■ **PROBLEMS AND TASKS**:
1. In the COVID-19 vaccine abstract, restate the paragraph beginning "Conclusiones:" in a single shorter English sentence that keeps its main facts.
2. According to the COVID-19 vaccine abstract, what percentage of vaccinated patients had pain at the injection site?

■ **DOCUMENT EXCERPT**:
Resultado: La media aritmética de la respuesta de inhibición de unión de RBD-ACE2 fue de 40,74%. Para una respuesta humoral subóptima la menor proporción de pacientes estuvo en el grupo de controles respecto de vacunados: 40% vs. 22% (p=0,000). Para una respuesta humoral critica la menor proporción de afectados estuvo en el grupo de vacunados 8 % vs. 30 %(p=0,000). No se reportaron eventos adversos graves en los pacientes vacunados. Se mostraron dos tipos de eventos adversos, sin relación de causalidad definitiva y de intensidad leve: dolor en el sitio de inyección (46.6 %) y aumento de cifras tensionales (20 %).

Conclusiones: El esquema de inmunización estudiado, fue consistente con los resultados de los ensayos clínicos respecto a la potente respuesta de anticuerpos inhibitorios, con un perfil de seguridad adecuado.

Palabras clave: vacunas, vacunas anti-COVID, anticuerpos neutralizantes, SARS-CoV-2.

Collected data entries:
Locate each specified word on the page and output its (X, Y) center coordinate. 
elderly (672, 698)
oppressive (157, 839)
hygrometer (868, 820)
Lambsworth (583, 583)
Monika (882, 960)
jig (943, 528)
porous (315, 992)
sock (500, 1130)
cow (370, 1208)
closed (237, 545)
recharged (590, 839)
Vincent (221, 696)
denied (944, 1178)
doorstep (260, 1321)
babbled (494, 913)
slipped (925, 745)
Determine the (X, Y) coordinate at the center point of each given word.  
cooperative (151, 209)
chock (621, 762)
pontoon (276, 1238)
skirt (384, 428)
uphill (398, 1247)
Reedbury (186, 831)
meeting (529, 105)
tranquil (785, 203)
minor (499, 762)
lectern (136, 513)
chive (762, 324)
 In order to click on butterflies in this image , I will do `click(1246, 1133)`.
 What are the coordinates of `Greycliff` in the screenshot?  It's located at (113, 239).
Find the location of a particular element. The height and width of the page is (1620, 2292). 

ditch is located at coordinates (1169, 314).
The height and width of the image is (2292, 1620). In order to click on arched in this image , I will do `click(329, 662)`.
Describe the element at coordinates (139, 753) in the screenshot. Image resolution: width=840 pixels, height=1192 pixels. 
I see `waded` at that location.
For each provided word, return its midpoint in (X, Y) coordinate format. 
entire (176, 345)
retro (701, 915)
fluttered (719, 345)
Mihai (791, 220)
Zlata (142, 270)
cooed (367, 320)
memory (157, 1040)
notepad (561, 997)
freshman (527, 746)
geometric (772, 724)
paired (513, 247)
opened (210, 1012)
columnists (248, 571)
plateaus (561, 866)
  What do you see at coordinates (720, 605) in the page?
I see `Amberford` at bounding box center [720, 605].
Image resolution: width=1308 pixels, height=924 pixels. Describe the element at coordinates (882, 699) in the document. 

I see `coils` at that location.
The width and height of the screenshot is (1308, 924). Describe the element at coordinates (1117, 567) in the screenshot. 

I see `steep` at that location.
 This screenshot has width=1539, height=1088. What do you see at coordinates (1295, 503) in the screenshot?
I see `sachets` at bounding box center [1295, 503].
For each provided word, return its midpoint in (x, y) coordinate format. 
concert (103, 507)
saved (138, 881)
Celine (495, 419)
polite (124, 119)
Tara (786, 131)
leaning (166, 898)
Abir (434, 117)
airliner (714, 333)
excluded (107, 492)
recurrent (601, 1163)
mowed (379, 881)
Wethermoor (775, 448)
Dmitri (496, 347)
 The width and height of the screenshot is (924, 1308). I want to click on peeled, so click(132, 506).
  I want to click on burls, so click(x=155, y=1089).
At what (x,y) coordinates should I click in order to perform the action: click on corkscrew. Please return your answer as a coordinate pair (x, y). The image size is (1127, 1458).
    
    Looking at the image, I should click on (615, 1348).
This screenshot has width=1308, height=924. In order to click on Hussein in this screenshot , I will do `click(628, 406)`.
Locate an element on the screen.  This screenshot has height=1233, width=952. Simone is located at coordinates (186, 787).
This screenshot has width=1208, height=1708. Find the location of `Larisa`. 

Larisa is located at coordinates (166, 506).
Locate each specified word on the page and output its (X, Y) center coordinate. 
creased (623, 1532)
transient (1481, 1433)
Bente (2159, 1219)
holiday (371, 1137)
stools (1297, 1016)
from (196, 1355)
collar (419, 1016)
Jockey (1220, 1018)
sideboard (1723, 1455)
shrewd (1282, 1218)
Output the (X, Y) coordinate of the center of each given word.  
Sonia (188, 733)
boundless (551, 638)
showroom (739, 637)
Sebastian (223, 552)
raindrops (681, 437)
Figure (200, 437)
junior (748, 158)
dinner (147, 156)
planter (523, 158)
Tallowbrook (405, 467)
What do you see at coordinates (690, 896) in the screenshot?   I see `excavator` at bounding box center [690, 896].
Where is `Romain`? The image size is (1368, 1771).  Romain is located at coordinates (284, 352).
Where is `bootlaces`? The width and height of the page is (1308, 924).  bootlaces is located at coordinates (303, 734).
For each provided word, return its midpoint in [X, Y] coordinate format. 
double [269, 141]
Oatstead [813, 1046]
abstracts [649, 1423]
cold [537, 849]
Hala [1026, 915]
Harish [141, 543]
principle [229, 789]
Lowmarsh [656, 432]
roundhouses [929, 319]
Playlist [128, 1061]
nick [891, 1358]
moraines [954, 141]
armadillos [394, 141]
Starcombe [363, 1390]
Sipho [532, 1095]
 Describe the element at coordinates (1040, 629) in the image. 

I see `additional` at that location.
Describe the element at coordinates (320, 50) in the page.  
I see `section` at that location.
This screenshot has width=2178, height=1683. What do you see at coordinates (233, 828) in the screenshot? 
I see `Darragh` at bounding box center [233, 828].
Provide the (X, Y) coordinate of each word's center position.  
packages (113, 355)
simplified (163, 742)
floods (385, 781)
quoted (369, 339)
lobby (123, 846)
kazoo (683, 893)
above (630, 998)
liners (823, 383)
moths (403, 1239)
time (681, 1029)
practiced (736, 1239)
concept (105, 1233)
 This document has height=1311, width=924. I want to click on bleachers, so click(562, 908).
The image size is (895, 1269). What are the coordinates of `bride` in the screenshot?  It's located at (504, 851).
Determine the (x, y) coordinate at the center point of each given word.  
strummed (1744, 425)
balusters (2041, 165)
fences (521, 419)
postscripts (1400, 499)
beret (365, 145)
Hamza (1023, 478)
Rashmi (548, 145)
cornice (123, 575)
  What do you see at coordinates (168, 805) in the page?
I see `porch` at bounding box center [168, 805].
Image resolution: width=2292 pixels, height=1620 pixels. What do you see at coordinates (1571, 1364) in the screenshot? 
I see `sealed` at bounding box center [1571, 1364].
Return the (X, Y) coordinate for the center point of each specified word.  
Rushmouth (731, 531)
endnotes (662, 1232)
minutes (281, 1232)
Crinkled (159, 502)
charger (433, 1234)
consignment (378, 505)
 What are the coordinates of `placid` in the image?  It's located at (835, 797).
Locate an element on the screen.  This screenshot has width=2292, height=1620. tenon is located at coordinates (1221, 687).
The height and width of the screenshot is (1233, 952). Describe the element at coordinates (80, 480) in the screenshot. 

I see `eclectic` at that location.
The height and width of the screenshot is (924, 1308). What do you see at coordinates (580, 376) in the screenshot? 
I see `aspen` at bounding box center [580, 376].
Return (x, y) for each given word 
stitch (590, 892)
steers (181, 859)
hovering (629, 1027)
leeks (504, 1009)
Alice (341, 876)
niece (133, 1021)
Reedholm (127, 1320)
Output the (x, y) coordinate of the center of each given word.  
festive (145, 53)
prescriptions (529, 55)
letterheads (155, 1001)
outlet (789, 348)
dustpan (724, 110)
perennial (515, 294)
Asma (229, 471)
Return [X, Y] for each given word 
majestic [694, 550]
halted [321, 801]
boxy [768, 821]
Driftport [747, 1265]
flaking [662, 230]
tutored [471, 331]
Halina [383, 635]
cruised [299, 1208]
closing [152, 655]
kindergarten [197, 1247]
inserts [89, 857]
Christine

■ **RESULTS OF THE EXERCISE**:
1. The immunization schedule studied matched clinical trial results, producing a strong inhibitory antibody response with an adequate safety profile.

2. 46.6%